You may just be thinking you'll see these things in much shorter time frames than you really will. The very first 4-5ppm dose of ammonia to a new fishless cycling tank may not show any "due-to-bacteria" drop in ppm concentration for a week (or even up to 3 weeks we've seen in a few bad cases.) Yes, this is just the first drop from the very first dose that I'm talking about, not any re-dosings.

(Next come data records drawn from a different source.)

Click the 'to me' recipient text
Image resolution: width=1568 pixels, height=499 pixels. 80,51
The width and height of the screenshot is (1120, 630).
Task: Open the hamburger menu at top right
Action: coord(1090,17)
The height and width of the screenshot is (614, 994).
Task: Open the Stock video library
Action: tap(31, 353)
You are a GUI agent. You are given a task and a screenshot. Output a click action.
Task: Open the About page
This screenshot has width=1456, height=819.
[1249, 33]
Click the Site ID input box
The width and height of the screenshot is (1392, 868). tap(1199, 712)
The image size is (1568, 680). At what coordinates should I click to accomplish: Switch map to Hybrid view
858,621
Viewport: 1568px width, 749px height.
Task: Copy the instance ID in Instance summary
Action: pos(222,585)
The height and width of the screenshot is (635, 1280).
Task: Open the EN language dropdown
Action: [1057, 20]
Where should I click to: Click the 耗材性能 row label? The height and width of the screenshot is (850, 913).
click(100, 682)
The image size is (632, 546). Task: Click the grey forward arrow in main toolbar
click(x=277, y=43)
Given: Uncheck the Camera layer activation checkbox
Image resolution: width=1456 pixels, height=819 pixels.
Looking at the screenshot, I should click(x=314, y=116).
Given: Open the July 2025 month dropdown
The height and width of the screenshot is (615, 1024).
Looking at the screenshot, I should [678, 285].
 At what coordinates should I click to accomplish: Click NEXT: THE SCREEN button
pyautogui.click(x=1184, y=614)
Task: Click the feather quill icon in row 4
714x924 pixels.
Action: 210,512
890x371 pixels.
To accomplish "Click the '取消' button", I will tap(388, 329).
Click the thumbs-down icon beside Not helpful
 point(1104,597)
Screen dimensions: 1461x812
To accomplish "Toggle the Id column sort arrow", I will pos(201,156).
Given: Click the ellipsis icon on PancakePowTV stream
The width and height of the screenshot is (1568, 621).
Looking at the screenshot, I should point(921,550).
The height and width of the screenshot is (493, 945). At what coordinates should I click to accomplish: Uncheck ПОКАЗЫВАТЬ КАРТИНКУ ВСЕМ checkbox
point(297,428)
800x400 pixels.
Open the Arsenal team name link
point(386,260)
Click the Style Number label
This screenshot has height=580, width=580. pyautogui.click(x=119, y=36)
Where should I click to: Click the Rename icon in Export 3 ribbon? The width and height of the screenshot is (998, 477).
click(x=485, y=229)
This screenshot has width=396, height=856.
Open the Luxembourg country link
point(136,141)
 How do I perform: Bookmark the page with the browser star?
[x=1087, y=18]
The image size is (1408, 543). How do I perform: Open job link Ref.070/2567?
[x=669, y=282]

When you first begin it can be hard to work out the actual best dosing amount. You need to use both the ammonia calculator on your site and also your judgement about the 4-5ppm color match when you measure 20 to 40 minutes after dosing. I like to see what the calculator suggests, then go in initially a little less than that, then of course measure later to see what I think I got. Write all this down and think about it and adjust it further. You do not ever want an extended exposure up in the 8ppm range because that encourages the wrong species of bacteria and can ultimately slow down the whole process. Don't worry though, you would have to do that for an extended period of days, so if you got a reading of 8ppm then just do a partial water change to bring that down to the needed 4ppm or so.
The whole fishless cycling process often takes 70 days or so in slow cases, so worrying about things on a day to day basis is pretty useless, a log of a whole week of results begins to get interesting. That is why a good log of posted data with daily edits of that first post is really the best way to go about it. The members here are great and will give the needed encouragement since patience is so hard and they will also look for things you might miss, such as pH crashes and the like.